# Training To Failure!!



## Cowley (Aug 24, 2010)

Just looking to find out what everybody else does in the gym rep wise, alot of posts on here i've red people don't train to failure, just like alot of other people i know, who count there reps and stop at that number?!? wtf is all that about?, if you aim to do 8 reps but you can do more than 8 reps then why dont you do more reps? the last reps are what count, you obviously need to add more weight if you can do more than what your aiming for. If you do stop at a certain number of reps and think you have a reason for it then please explain?


----------



## massiccio (Nov 17, 2010)

To me , it's like religion.

People have different faith , that work well for them !

Or , do not work at all, but they stick to it anyway.

Sure , one can go trough a progressive training cycle , counting reps and gradually increasing loads. It work for some.

Go to failure on the belief that's the last rep maximal effort that count, work for some too.

Both elicit a response , and have a space in different training program, perhaps at different times, with different goals in mind


----------



## Markatron (Apr 26, 2011)

i think there are a lot of variables to consider when counting reps or deciding to go to failure mate, i do my set reps on certain exercises and train to failure on others, for example if im flat benching i do 3 sets of 10-12 reps, so i would think firstly about a weight i could only bench that amount of times, id think if you trainer to failure on every set of each exercise you would burn out a lot faster, just my opinion mate hope it helps


----------



## Sub-Zero (May 2, 2011)

Training to failure is a sure way to stimulate growth

But training to failure every set and all the time is a sure way to burn out and overtrain.

I just like to go to failure on the last set of each exercise, thats what works for me.


----------



## Squirrel (Jun 7, 2009)

I'm sure I've read an article that stated that it's not necessary to train to absolute failure to achieve muscle hypertrophy, athough it is necessary to train the muscle with sufficient intensity to stimulate growth.


----------



## The Ultimate Warrior (Dec 20, 2010)

Squirrel said:


> I'm sure I've read an article that stated that it's not necessary to train to absolute failure to achieve muscle hypertrophy, athough it is necessary to train the muscle with sufficient intensity to stimulate growth.


The trick is to train the muscle with not more frequency, not less frequency, BUT with the PRECISE intensity to stimule growth and allow adequate recovery.


----------



## Cowley (Aug 24, 2010)

I usually always train to failure, its working for me, when i mean train to failure i dont mean lat pull down 19-20 reps, then drop it and drop it and drop it and keep going lol, my 8-10th rep is usually extremely impossible, tbh i dont really count reps, i let my muscles count them for me, they tell me when they have had enough.


----------



## 2004mark (Oct 26, 2013)

I usually do three sets and keep reps under 8 on all compounds.
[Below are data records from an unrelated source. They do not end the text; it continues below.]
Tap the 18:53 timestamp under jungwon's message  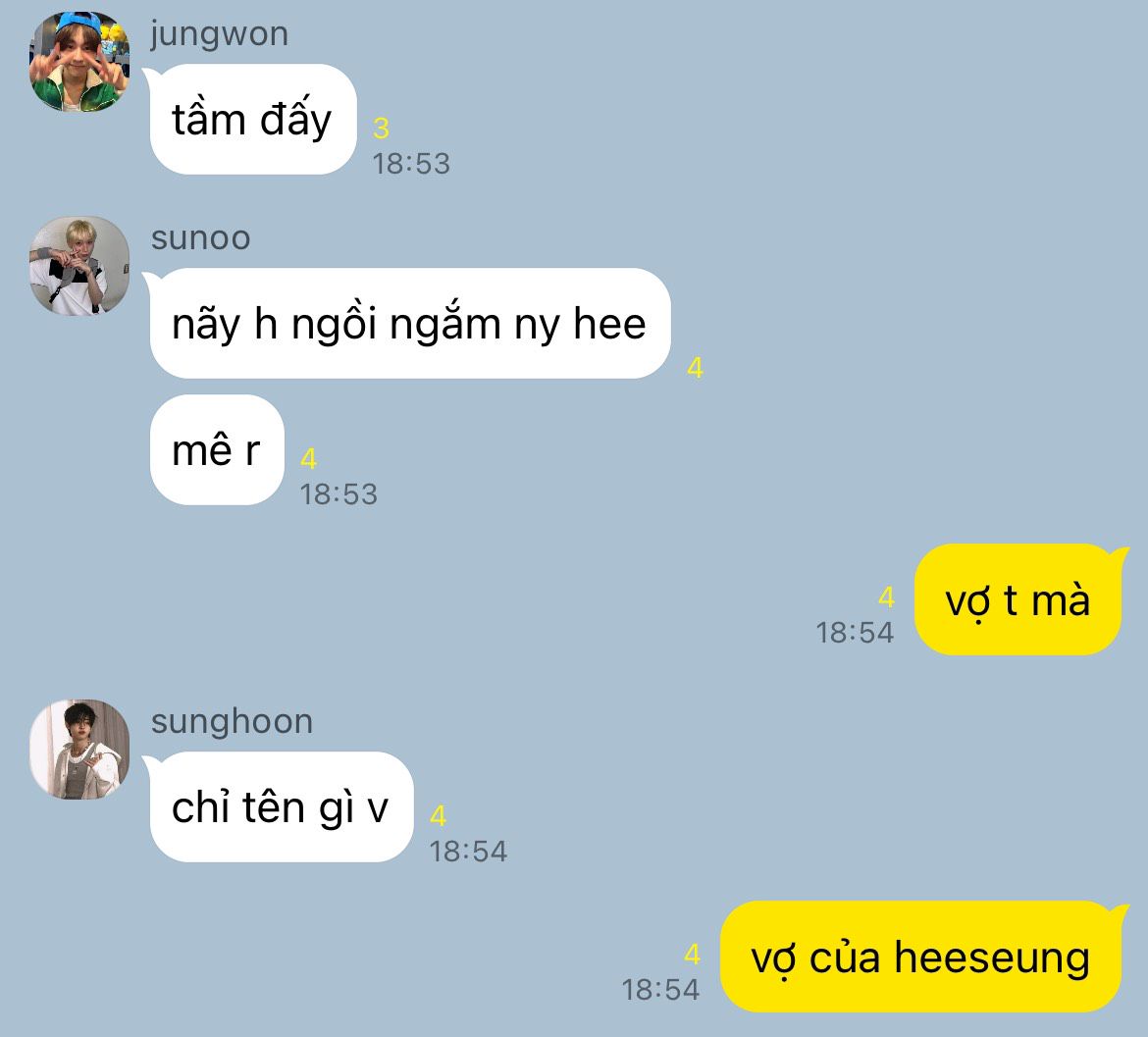(x=411, y=163)
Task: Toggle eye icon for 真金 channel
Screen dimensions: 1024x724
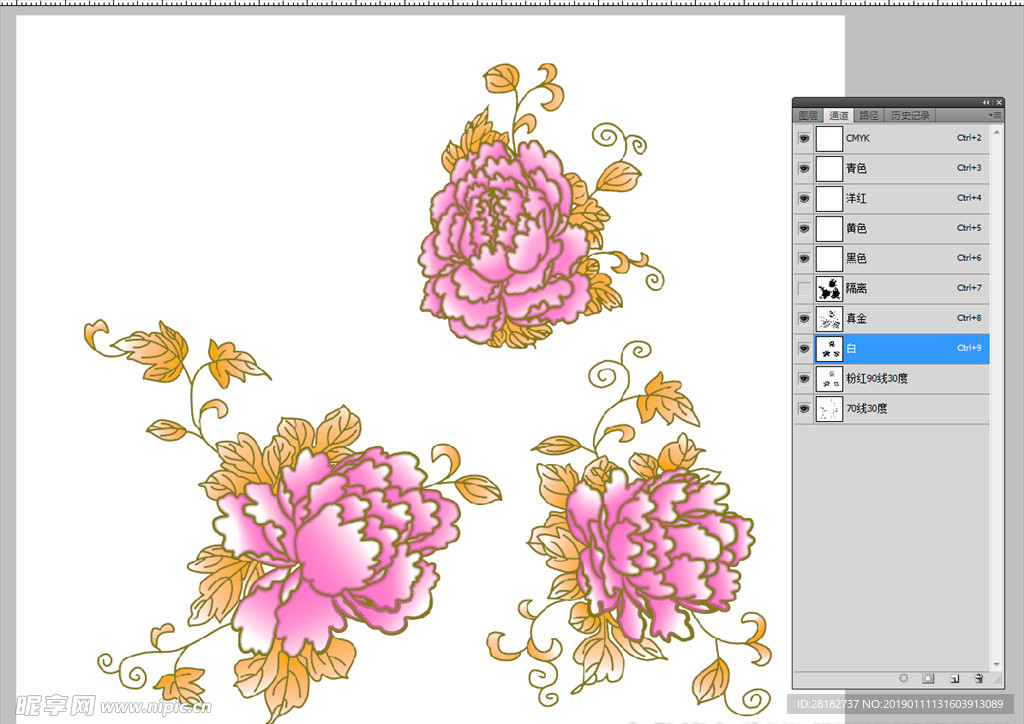Action: click(x=804, y=319)
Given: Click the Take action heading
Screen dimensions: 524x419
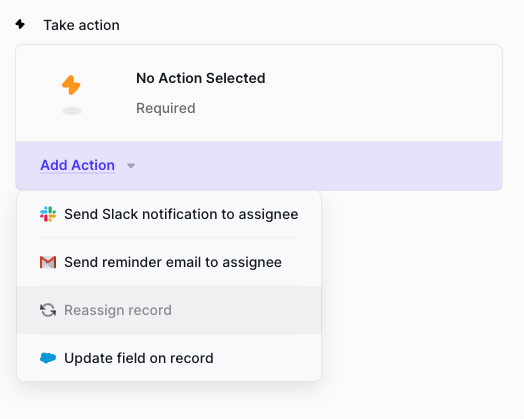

The first two sets I go almost to failure (to the point where I know I can't do another rep) and on the last set I will go to complete failure where I attempt the extra rep (and sometimes cheat or have assistance to get it up).


----------



## essexboy (Sep 7, 2008)

JPaycheck said:


> The trick is to train the muscle with not more frequency, not less frequency, BUT with the PRECISE intensity to stimule growth and allow adequate recovery.


very Mentzeresque


----------



## eezy1 (Dec 14, 2010)

JPaycheck said:


> The trick is to train the muscle with not more frequency, not less frequency, BUT with the PRECISE intensity to stimule growth and allow adequate recovery.


and how do u do that


----------



## switch (Jan 5, 2011)

Less is the new more.


----------



## craig91 (Mar 7, 2011)

training till failure is the one!


----------



## GolDeNGaTe (Mar 23, 2011)

Training to Failure? Or training to failure at a particular weight?

I dont think many people can say they train to "true" failure. I see many more training to fail.


----------



## Thunderstruck (Sep 20, 2010)

Do you mean training to technical failure or physical failure?


----------



## Andy Dee (Jun 1, 2008)

I always train till failure when on a bodybuilding routine, some warm-up sets and one max working set giving it absoloutly everything ive got to give till theres nothing left in me to do another one, once Ive reached just one set to that point, that exercise is done far as im concerned.

this just cant be done without a good spotter though, true failure is very difficult to reach without someone there.


----------



## Zangief (Aug 5, 2010)

Very interesting article about this here: http://www.weightrainer.net/training/failure.html


----------



## md49vd (Apr 28, 2011)

is the risk of injury a lot higher by training to failure?


----------



## F.M.J (Mar 23, 2009)

Also depends on your routine, for example if you're doing 5x5 you don't want to fail really you just want to get close to failure because you have to bare in mind that you have another 4 sets to do and you can guarantee you won't have as much power left in you by the fifth set, so as said being precise is necessary here. If on the other hand you're only doing 2-3 sets you can increase your workload substancially, whether that be through reps or weight.


----------



## The Ultimate Warrior (Dec 20, 2010)

eezy1 said:


> and how do u do that


It requires some trial and error, but unltimatly your body will inform you whats the precise amount of intensity by achieveing hypertrophy.

All the trainer has to do is warm up, and do 1 set to complete muscular failure.


----------



## The Ultimate Warrior (Dec 20, 2010)

md49vd said:


> is the risk of injury a lot higher by training to failure?


Yes and no.

If you tend to lack form then you can get a nasty injury, keep it tight and your alot safer, now having said that, in my honest opinion pushing your muscle to complete failure is providing a higher risk of injury.

For example look at Mike Mentzer and Dorian Yates.


----------



## NoodleArms (Apr 17, 2011)

JPaycheck said:


> The trick is to train the muscle with not more frequency, not less frequency, BUT with the PRECISE intensity to stimule growth and allow adequate recovery.


so training that hard you can hardly open the gym door when you leave is bad?


----------



## GolDeNGaTe (Mar 23, 2011)

NoodleArms said:


> so training that hard you can hardly open the gym door when you leave is bad?


Nah.Walk in lifting Like A King, Walk Out Lifting Like A Baby.  Always worked for me.


----------



## Gerry_bhoy (Dec 25, 2008)

eezy1 said:


> and how do u do that


In terms of HIT method, that would be taking the muscle to the point of momentary positive failure and no more during one slow and controlled high intensity set, rather than gradually wearing the muscle down with drop set after drop set.


----------



## The Ultimate Warrior (Dec 20, 2010)

NoodleArms said:


> so training that hard you can hardly open the gym door when you leave is bad?


Nope, that would be fine.

It's making sure you don't open the gym door again until you are recovered.


----------



## Readyandwaiting (Mar 20, 2011)

the best way i find is if your looking to get 8 reps i get about 3-5 reps on my own and get my partner to force me out reps until failure.

I always use forced reps, negative etc... on a weight that i can just about control for about a 3-4 second count,

it's heavy and hard but I've put decent size on myself and others using this technique, most people don't do that.


----------



## bully (Apr 5, 2011)

JPaycheck said:


> The trick is to train the muscle with not more frequency, not less frequency, BUT with the PRECISE intensity to stimule growth and allow adequate recovery.


hows about train precise and stimulate growth ......... but do that to failure for better results ?!? looool


----------